For the first time since the recession more than half (51%) of companies expect to hire more staff in the next year. Almost all firms (97%) see flexible employment patterns such as zero hours contracts and the use of agency workers as either vital or important to the economy.
Respondents, who employ more than a million people between them, said such tools enable companies to cope with fluctuating demand (87%), respond rapidly to growth opportunities (81%) and provide a stepping stone into work for people vulnerable to long-term employment (58%). In addition, 68% said flexibility offers choice to people who do not want full-time work.
The survey, On the up, found that 87% allow remote, mobile or home working for at least some staff and 86% of businesses had at least some staff on non-standard hours as a result of seasonal working, compressed hours, job sharing or flexi-time. In addition, 85% of businesses use multi-skilling to boost employee productivity.

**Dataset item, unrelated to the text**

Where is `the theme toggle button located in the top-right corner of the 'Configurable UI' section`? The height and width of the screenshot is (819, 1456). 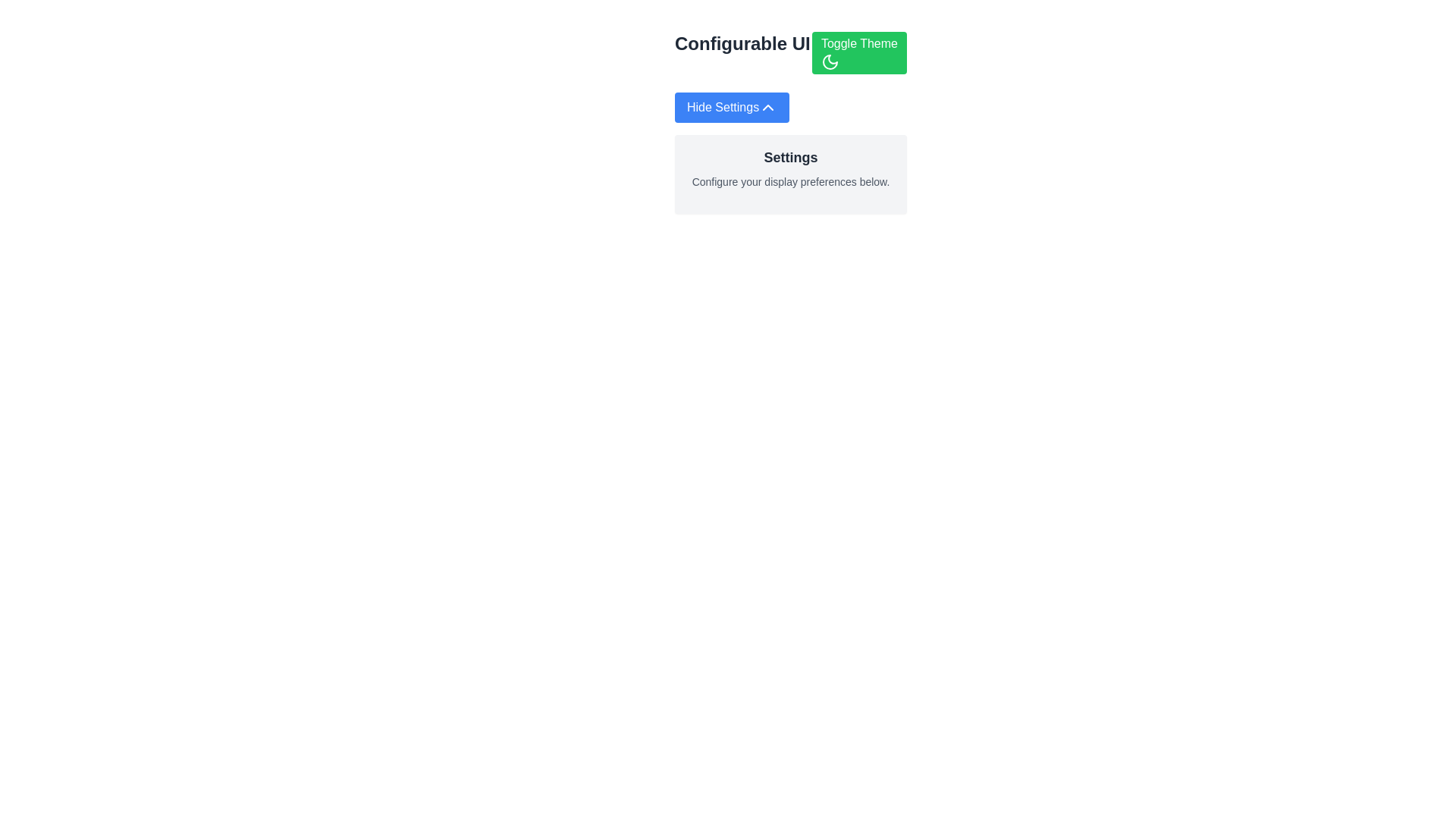 the theme toggle button located in the top-right corner of the 'Configurable UI' section is located at coordinates (859, 52).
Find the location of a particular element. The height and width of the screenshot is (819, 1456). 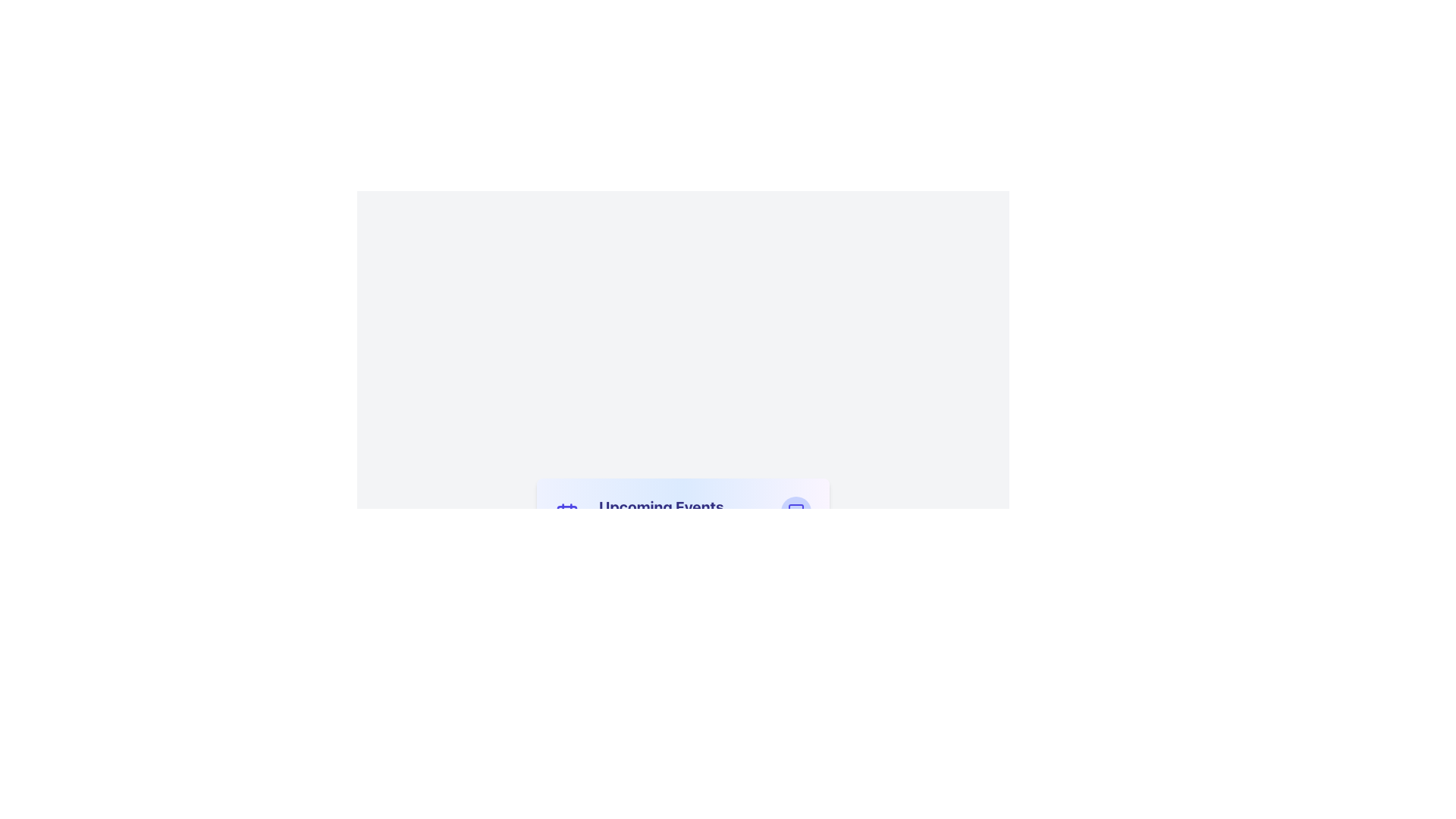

However, the main obstacle to flexible working practices is ensuring the corporate infrastructure is appropriate to meet the challenge of changed working arrangements – 62% said this is an issue. Changing the mindset of managers to manage new approaches is also a problem, reported by 58%, and 41% said the mindset of employees was also a barrier.
Inflexible working practices were also named as a threat to UK labour market competitiveness by 32% of companies, behind the burden of regulation, low skill levels, EU regulation and uncompetitive labour costs.
The report said: “Modern employment relationships in the UK are characterised by flexibility and choice in a variety of forms. This benefits businesses and employees alike – and it’s an essential ingredient in helping the UK to attract international investment and talent.”